Es una caja de ritmos sin comercializar, sin precio ni fecha de entrega. También es una de las noticias de equipo más emotivas del año, en cuanto sabes quién la construyó.
¿Por qué importa una máquina que ni siquiera está a la venta?
Por el linaje. MFB, el fabricante berlinés cuyas cajas de ritmos analógicas, baratas y con carácter marcaron a toda una generación de productores de techno y electro, se apagó de hecho con la muerte de su fundador Manfred Fricke en 2021. El ingeniero que diseñó muchas de esas máquinas, Uwe, siguió adelante con un nombre nuevo, Rides In The Storm, primero con una serie de módulos Eurorack asequibles. La Rhythm Rides es su primer instrumento independiente, y es inconfundiblemente una descendiente de MFB: compacta, un mando por función, pensada para sacar percusión analógica bien sucia sin costar una fortuna. Para quien tuvo una Tanzbar o una 522 y lloró en silencio a la marca, esto es lo más parecido a una continuación que hay.
¿Qué lleva de verdad dentro?
Mucho, para una caja de este tamaño.

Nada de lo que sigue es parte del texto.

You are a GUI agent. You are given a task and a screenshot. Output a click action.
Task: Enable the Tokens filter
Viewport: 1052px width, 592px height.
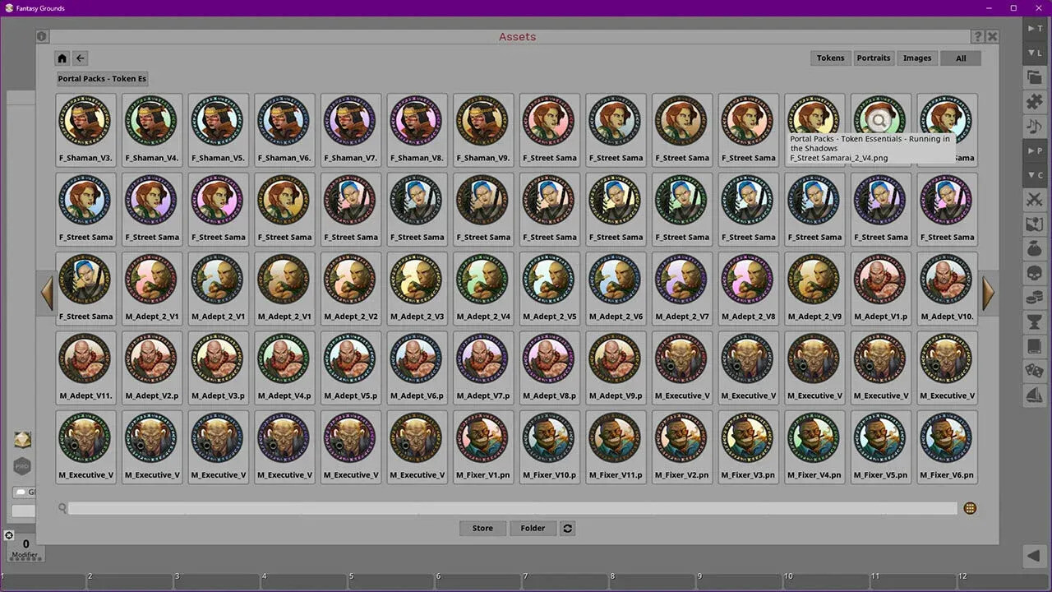tap(830, 58)
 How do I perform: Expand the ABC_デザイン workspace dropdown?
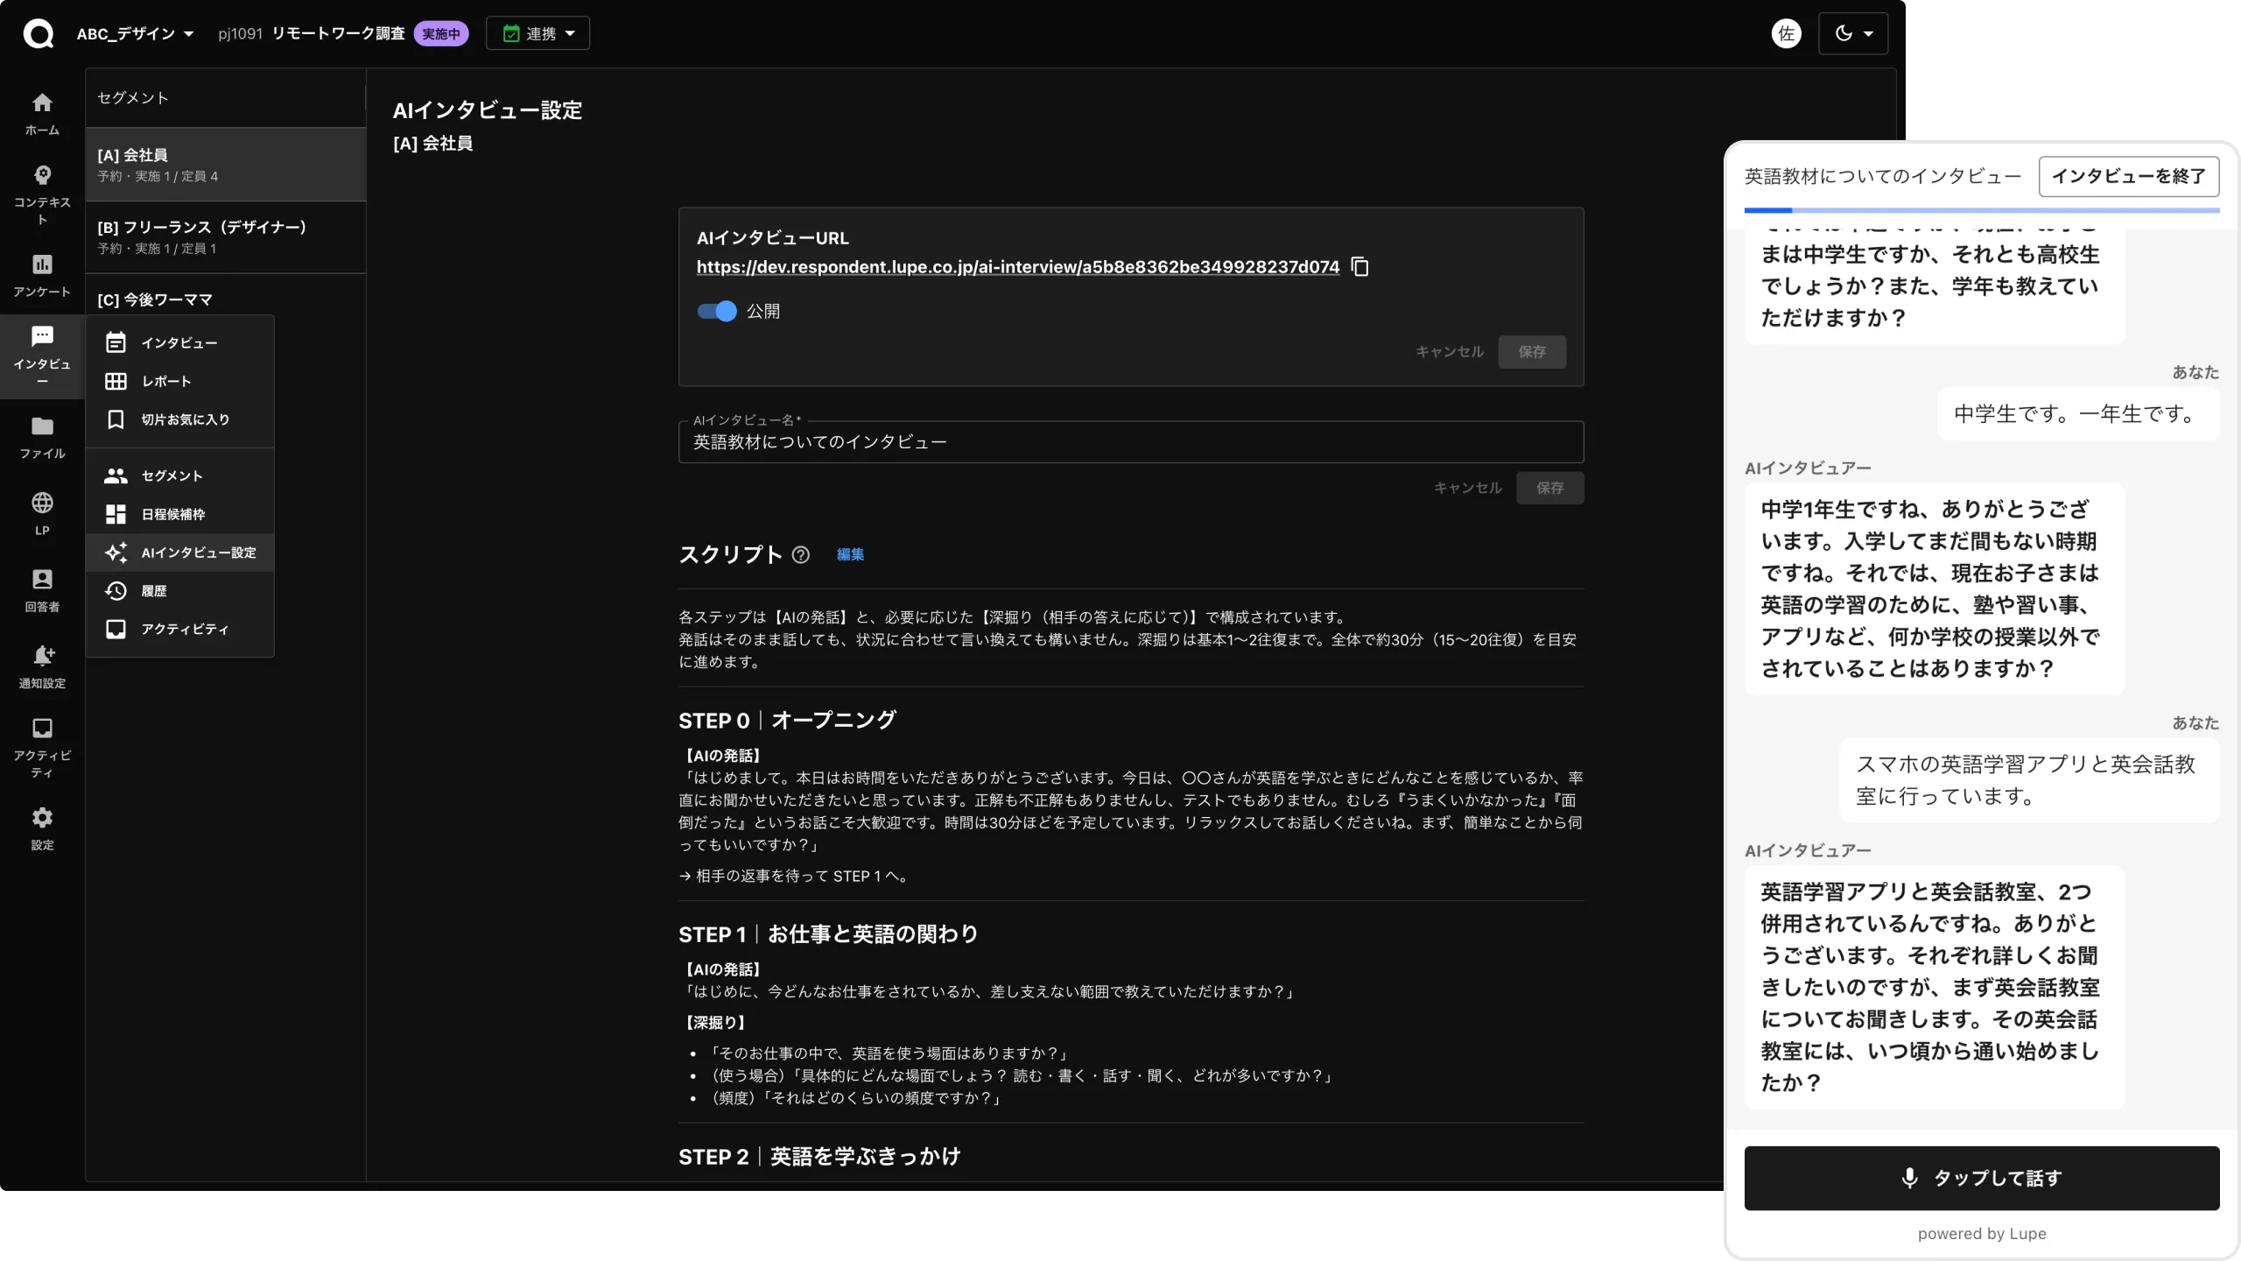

La Rhythm Rides son ocho pistas de percusión totalmente analógica, cada una con su propia voz: bombo, caja, synbell, toms, claps, rides y dos pistas llamadas dig 1 y dig 2. Bajo el panel hay ocho filtros controlados por voltaje y diez VCA, más una técnica que el fabricante llama comparator transistor synthesis (CTS), que moldea los claps y los rides, con mandos de blend para pasar de un color a otro. La modulación circula por un hub bautizado NEXUS que alimenta ocho LFO multiforma asignables, y hay una intercircuit modulation para cablear las voces entre sí. Un secuenciador de 16 botones ofrece lo que el fabricante llama modos drum y magic, el parameter lock está confirmado, y cada voz tiene salida individual, junto a una salida master con su propio filtro. La conectividad es moderna: MIDI por minijack de 3,5 mm y host MIDI USB-C, más audio USB-C.
Parece una máquina de MFB que por fin recibió la profundidad de modulación y la conectividad que a las originales les faltaban.
¿Qué sigue sin saberse?
Lo que lo decide todo. La Rhythm Rides se mostró como prototipo en el Sofia Synth Symposium, en Bulgaria, a mediados de junio, con una carcasa verde que el fabricante admite que podría cambiar, y aún no hay precio ni fecha de salida. Importa, porque todo el atractivo de MFB estaba en hacer esto barato. Que la Rhythm Rides caiga cerca del dinero que convirtió a MFB en un básico del home studio y entrará en un mercado saturado de cajas analógicas con algo que ninguna rival puede comprar: linaje de verdad.